:: Text section ::

Even as the World Health Organization announced that thousands of experimental Ebola vaccines should be available in the coming months, experts have reached the conclusion that massive amounts of such vaccines and maybe even drugs would be needed to control the outbreak. The reality is that these products are still in the experimental stage and have not been proven safe or effective against the deadly virus which has now crept into the United States. Vaccines for infectious diseases should be clinically tested first to ensure that they are not harmful to people.
According to a WHO official, about 10,000 doses of a vaccine developed by the U.S. National Institutes of Health and GlaxoSmithKline (GSK) should be available by the beginning of next year. Human clinical trials have only begun on the GSK vaccine. The Canadian government has developed and donated 800 vials of one vaccine which it licensed to NewLink Genetics Corp, and according to a recent report, the U.S. government is working to help NewLink run clinical trials and increase production. An Ebola vaccine largely developed at Rocky Mountain Laboratories, a federal laboratory in Hamilton, Montana is close to human testing, says the lead researcher on this project.
Experts point out that there are many challenges in the fight against Ebola:
- Initial trials are needed to show that the vaccines are safe to use in people
- It must be determined how much vaccine is required for a protective dose
- Type of trial to test the vaccine effectively
- It must be determined if the vaccines will actually work before spending millions of dollars on them
- The manner in which the vaccine will be delivered and distributed in the affected countries when it becomes available is another impending question
No effort should be spared to test and produce the experimental Ebola drugs as this will encourage those infected to seek treatment.

:: Action item A ::
In the Ebola vaccine text, how many vials of one vaccine did the Canadian government develop and donate?
:: Action item B ::
Repeat a passage of the Ebola vaccine text word for word, starting with the words "Experts point out" and ending after the words "to seek treatment.".

(Stored items)
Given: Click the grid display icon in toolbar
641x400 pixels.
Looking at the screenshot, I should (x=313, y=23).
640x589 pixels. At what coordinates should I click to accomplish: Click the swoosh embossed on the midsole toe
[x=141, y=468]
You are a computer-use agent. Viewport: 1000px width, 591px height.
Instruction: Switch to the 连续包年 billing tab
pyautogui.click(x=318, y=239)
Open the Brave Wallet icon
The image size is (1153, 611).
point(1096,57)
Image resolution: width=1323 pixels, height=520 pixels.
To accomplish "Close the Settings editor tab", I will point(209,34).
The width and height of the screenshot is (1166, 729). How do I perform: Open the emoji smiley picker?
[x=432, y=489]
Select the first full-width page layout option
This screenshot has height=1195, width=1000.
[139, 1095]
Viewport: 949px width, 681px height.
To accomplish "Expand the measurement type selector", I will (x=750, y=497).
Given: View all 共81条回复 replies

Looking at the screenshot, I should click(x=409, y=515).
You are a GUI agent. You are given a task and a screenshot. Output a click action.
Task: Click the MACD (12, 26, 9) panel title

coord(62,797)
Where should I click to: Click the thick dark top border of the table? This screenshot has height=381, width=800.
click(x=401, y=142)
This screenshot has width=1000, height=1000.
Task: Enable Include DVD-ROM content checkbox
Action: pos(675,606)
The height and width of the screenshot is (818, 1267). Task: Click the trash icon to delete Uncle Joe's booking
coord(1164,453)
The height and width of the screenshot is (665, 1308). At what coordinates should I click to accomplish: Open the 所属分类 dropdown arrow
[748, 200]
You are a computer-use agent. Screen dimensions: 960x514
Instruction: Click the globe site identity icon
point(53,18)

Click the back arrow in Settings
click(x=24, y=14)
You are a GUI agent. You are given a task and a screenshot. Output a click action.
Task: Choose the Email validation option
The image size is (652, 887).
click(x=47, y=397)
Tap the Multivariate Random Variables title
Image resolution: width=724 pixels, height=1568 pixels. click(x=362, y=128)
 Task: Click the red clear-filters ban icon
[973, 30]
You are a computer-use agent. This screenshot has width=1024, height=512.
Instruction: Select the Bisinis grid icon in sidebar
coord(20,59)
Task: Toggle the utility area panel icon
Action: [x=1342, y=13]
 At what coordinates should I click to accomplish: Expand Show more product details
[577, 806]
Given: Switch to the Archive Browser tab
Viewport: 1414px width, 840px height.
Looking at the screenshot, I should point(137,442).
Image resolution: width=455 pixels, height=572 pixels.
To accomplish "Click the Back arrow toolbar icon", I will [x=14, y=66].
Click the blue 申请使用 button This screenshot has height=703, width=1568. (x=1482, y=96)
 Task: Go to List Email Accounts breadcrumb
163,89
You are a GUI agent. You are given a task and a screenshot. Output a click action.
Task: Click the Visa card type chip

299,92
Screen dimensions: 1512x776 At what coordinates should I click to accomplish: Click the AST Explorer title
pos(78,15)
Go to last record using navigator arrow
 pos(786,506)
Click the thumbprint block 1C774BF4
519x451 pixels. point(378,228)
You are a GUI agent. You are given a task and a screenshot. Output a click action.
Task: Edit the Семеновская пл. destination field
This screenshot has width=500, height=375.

:: Problem solution A ::
800 vials.

:: Problem solution B ::
Experts point out that there are many challenges in the fight against Ebola:
- Initial trials are needed to show that the vaccines are safe to use in people
- It must be determined how much vaccine is required for a protective dose
- Type of trial to test the vaccine effectively
- It must be determined if the vaccines will actually work before spending millions of dollars on them
- The manner in which the vaccine will be delivered and distributed in the affected countries when it becomes available is another impending question
No effort should be spared to test and produce the experimental Ebola drugs as this will encourage those infected to seek treatment.